To investigate the efficacy and tolerability of a fixed-dose, single-tablet formulation of sumatriptan 85 mg, formulated with RT Technology, and naproxen sodium 500 mg (sumatriptan/naproxen) as early intervention acute therapy for migraine.

METHODS

Patients (aged 18 to 65 years) with International Headache Society-defined migraine with or without aura were enrolled in one of two identically designed, randomized, double-blind, parallel group, placebo-controlled studies. Patients treated a single migraine within 1 hour of onset of migraine head pain and while the pain was mild with either sumatriptan/naproxen or placebo. The primary efficacy measure was the percentage of patients who became pain-free 2 hours postdose.

RESULTS

Intent-to-treat analyses consisted of 576 and 535 migraineurs.

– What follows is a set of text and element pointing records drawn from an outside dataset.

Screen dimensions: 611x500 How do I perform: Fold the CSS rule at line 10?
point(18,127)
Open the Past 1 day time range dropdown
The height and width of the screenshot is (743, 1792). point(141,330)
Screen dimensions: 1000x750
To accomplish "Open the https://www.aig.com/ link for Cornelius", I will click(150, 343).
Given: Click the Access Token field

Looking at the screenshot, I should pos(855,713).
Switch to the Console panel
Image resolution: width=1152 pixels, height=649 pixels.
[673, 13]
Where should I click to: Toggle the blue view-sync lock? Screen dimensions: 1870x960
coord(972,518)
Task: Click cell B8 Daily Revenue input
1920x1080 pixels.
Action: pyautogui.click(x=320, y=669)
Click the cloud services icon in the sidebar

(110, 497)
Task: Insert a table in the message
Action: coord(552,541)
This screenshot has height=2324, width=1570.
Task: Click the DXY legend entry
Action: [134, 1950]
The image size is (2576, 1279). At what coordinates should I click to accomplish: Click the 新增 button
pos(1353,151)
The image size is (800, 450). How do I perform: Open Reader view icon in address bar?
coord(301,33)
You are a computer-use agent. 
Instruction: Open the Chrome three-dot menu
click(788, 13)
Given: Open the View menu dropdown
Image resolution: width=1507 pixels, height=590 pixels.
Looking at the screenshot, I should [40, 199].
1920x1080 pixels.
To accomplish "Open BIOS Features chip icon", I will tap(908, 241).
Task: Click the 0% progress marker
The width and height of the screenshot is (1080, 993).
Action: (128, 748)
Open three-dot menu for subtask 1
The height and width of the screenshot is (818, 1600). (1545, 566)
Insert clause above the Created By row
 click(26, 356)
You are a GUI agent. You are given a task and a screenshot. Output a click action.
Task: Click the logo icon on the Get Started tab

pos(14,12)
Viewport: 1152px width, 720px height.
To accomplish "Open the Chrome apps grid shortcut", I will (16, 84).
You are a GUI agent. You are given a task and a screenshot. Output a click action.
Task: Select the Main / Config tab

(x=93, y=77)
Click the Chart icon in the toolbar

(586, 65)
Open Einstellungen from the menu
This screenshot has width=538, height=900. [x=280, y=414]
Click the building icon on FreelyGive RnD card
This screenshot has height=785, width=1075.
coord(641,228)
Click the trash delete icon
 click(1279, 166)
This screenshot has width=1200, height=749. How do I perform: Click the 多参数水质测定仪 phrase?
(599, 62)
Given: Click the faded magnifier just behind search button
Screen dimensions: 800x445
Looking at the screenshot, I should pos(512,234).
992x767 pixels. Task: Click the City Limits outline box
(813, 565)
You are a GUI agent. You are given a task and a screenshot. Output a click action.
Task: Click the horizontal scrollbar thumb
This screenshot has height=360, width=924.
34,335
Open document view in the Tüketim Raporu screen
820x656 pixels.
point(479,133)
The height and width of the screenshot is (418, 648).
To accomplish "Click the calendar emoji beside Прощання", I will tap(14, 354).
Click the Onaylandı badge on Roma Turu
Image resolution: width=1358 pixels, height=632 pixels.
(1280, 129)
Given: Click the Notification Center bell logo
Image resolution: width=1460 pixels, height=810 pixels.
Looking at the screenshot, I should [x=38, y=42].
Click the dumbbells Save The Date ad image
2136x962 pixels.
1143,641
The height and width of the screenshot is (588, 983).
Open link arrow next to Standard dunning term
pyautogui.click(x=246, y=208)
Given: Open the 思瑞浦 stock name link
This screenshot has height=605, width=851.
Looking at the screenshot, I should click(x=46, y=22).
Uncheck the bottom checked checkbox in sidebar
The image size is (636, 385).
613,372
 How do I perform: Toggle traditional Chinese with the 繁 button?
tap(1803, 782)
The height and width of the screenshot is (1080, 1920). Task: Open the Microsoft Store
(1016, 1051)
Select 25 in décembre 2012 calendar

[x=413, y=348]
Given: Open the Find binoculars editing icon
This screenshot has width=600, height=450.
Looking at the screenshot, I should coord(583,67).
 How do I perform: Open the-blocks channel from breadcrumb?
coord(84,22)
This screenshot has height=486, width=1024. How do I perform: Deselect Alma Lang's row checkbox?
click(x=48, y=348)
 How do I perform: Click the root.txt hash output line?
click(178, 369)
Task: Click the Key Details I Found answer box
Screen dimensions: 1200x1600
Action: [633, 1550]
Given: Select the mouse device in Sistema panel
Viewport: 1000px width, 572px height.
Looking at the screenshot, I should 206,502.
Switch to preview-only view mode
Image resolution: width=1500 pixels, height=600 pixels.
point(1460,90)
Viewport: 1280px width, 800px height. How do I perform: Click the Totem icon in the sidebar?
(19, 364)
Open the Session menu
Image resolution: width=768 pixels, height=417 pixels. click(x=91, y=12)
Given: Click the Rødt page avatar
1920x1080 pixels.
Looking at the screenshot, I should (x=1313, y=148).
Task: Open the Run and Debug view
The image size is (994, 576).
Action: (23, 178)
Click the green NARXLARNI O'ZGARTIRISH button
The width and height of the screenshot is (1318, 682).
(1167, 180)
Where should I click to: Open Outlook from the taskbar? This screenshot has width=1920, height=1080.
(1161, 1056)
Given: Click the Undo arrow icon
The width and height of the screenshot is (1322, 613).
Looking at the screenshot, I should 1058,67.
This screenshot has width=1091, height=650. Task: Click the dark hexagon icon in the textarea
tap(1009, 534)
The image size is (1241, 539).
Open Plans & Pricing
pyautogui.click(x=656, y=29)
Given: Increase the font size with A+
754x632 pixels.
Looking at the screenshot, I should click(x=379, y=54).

At 2 hours, 52% and 51% of sumatriptan/naproxen-treated patients were pain free, as compared to 17% and 15% of placebo-treated patients (p < 0.001). Significant pain-free responses in favor of sumatriptan/naproxen were demonstrated as early as 30 minutes, maintained at 1 hour, and sustained from 2 to 24 hours. At 2 and 4 hours, sumatriptan/naproxen provided significantly lower rates of traditional migraine-associated symptoms (nausea, photophobia, and phonophobia) and nontraditional migraine-associated symptoms (neck pain/discomfort and sinus pain/pressure). The most commonly reported adverse events were nausea (< or =4%) and dizziness (< or =2%).

CONCLUSION

The fixed-dose single-tablet formulation of sumatriptan/naproxen was effective and well tolerated in an early intervention paradigm for the acute treatment of migraine, including traditional and nontraditional symptoms.